We've converted this data from the CSV source to RDF triples, using the same ontology as the ENLITEN dataset (the SEAS ontology), and put them on a separate SPARQL endpoint called "refit".
The following query gets the first 20 triples out of both SPARQL endpoints and joins them together:
SELECT ?s ?p ?o { { SERVICE <http://mist.cs.bath.ac.uk/enliten/query> { SELECT ?s ?p ?o WHERE { ?s ?p ?o } LIMIT 20 }} UNION { SERVICE <http://mist.cs.bath.ac.uk/refit/query> { SELECT ?s ?p ?o WHERE { ?s ?p ?o } LIMIT 20 }} }
With the following results:
This is quite nice, but what would be even better would be to get the combined power usage for all houses for January 2014:
PREFIX seas: <https://w3id.org/seas/> PREFIX sear: <https://w3id.org/seas#> PREFIX xsd: <http://www.w3.org/2001/XMLSchema#> PREFIX rdf: <http://www.w3.org/1999/02/22-rdf-syntax-ns#> PREFIX enliten: <http://www.cs.bath.ac.uk/dm4t/enliten/> SELECT ?uri ?value ?time { { SERVICE <http://mist.cs.bath.ac.uk/enliten/query> { SELECT ?value ?time ?r ?uri WHERE { { SELECT ?value ?time ?uri WHERE { ?uri rdf:type seas:PowerQuantity; enliten:meanValue ?value; sear:measurementStart ?time . FILTER( year(?time) = 2014 && month(?time) = 1 ) } } BIND ( rand() AS ?r ) FILTER ( ?r < 0.01 ) } LIMIT 100 }} UNION {SERVICE <http://mist.cs.bath.ac.uk/refit/query> { SELECT ?value ?time ?r ?uri WHERE { { SELECT ?value ?time ?uri WHERE { ?uri rdf:type seas:PowerQuantity; sear:value ?value; sear:measurementStart ?time . FILTER( year(?time) = 2014 && month(?time) = 1 ) } } BIND ( rand() AS ?r ) FILTER ( ?r < 0.001 ) } LIMIT 100}} } ORDER BY ASC(?time)

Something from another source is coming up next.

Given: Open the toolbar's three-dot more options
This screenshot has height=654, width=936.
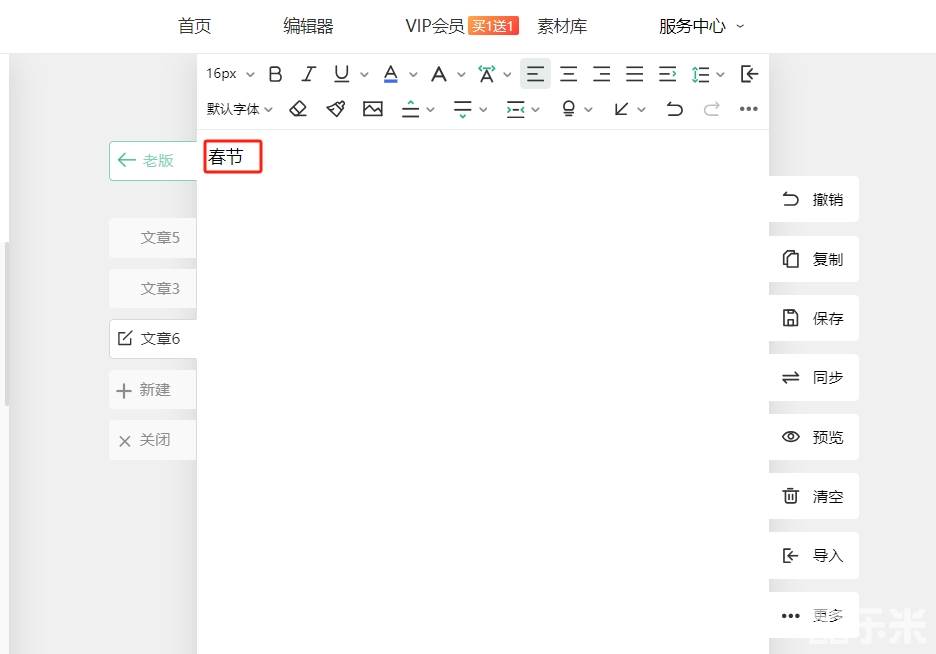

With the following results:
Though we are able to query across datasets, there are a number of issues with this approach:
- The query is quite complicated to formulate and understand, especially when trying to randomly sample the data
- We have to guess the threshold values to select the random samples from. These values should be proportional to the number of triples being sampled from, so in theory we could use SPARQL's COUNT() aggregator function to get this information. In practice, however, the COUNT() function takes a long time to return a value, too long to be practical for our uses.
- Even with a lower threshold value, the data from the refit dataset are skewed towards the days at the start of the month. Lowering the threshold should solve this in theory, but again in practice it proves to be impractical: lowering the number to the point where it should return a good spread of data increases the time required to process the query to at least 10 minutes
Conclusion
SPARQL and RDF have many strengths for semantic querying of data. However, for our purposes it has presented several challenges. The largest is that we need a quick way to get a random sample of the data, which is both difficult to describe in SPARQL and takes a long time for any triple store to return. The takeaway from this experiment is that we need to explore hybrid systems that combine the flexible semantic querying capabilities of RDF and SPARQL with the streaming capabilities of other data formats.